Las empresas de Levy cobraron millonarios anticipos que fueron pagados por las empresas estatales de Venezuela. Para el juez Aguinsky, las maniobras llevadas a cabo para incluir sobreprecios en los costos de los productos, fletes y seguros permiten presuponer que se habría cometido una defraudación a la administración pública venezolana. Este accionar habría impactado también en el Estado Argentino, ya que gran parte de los pagos de los contratos se hicieron a través del Fideicomiso del Convenio Integral de Cooperación suscripto entre Venezuela y Argentina durante el kirchnerismo.

Los millonarios anticipos por las ventas con sobreprecio de las empresas de Levy se terminaban pagando con bienes del fideicomiso provenientes de pagarés emitidos por CAMMESA y ENARSA por la compra de combustible a PDVSA de Venezuela, es decir, lo terminaba pagando el Estado argentino. Como consecuencia de esta maniobra defraudatoria habrían ingresado enormes montos de dinero al patrimonio de Laboratorios Esme, Bleu Tel y Corporación Gulfos, las sociedades de Levy y los hermanos Pablo y Francisco Rubio, de aceitados vínculos con el kirchnerismo. Luego, esos fondos se habrían puesto en circulación en el mercado mediante la constitución de plazos fijos, simulación de gastos o compras sobrevaluadas, pago de honorarios a directores, reparto de dividendos entre los accionistas y pago de mercadería que no ingresa al país efectuada a cuentas bancarias controladas por empresas radicadas en el exterior.

Entre abril de 2010 y marzo de 2012 Laboratorios Esme firmó un acuerdo de intención y tres contratos con Suvinca de Venezuela para venderle productos de higiene personal y cuidado del hogar por más de 119.700.000 dólares. Por esa operación y antes de enviar un sólo producto, la empresa venezolana le anticipó a la sociedad de Levy  71.800.000 dólares. Parte de ese dinero se habría desviado a cuentas bancarias en las Islas Caymán.

Bleu Tel, la otra empresa de Levy firmó un contrato con CANTV de Venezuela por el cual se comprometió a venderle 150.000 decodificadores de televisión digital y 150.000 antenas receptoras. El monto total ascendía a USD 20.070.000 y cobró como anticipo USD 11.675.319.
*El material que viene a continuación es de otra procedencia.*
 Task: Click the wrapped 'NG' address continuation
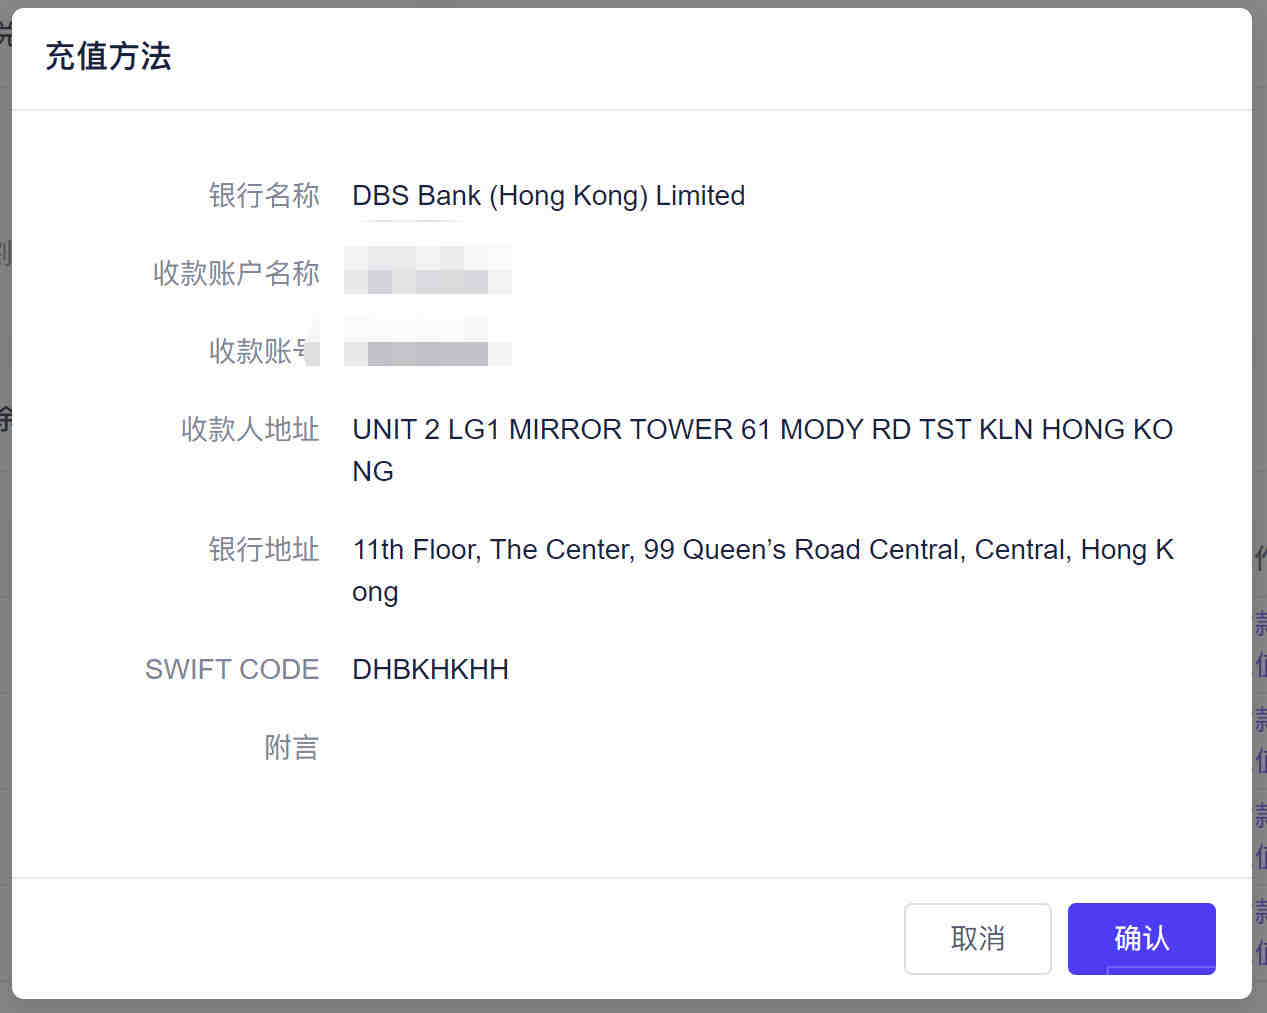pos(373,471)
Por último, Corporación Gulfos -también de Levy- suscribió un acuerdo con la Compañía Anónima Nacional de Teléfonos de Venezuela (CANTV) por medio del cual se comprometió a suministrarle decodificadores de televisión digital, televisores y antenas. El monto a favor de la compañía de Levy era de USD 106.051.050. En el período comprendido entre 2013 y 2015, Corporación Gulfos cobró casi 94 millones de dólares.

El empresario Juan José Levy habría estado a cargo de las negociaciones con Venezuela, firmó los contratos e impartió órdenes a los empleados para documentar las ventas de las mercaderías. Asimismo, estaba autorizado para operar las cuentas bancarias de las sociedades. "La ejecución de parte de la maniobra habría estado, según la prueba recopilada hasta el momento, en sus manos", según precisó el juez Aguinsky al momento de procesarlo.

En cuanto a su actuación con relación a la otra empresa, Bleu Tel, en la causa hay correos electrónicos de los que surge la intervención que Juan José Levy tuvo en las operaciones entre la compañía argentina y la venezolana. También hay en el expediente un informe de Migraciones revela que Levy viajaba a Venezuela con "personas de alto nivel en la esfera política nacional".

La abundante prueba producida y los allanamientos a domicilios y empresas de Levy fueron ordenadas por el juez Aguinsky cuando aún no había terminado el mandato de Cristina Kirchner y el hombre que hacía negocios con Venezuela era cercano al Gobierno en ese momento. En pocos años, las empresas de Juan José Levy recibieron más de 177 millones de dólares, una cifra por demás llamativa teniendo en cuenta que está inscripto en la AFIP como monotributista.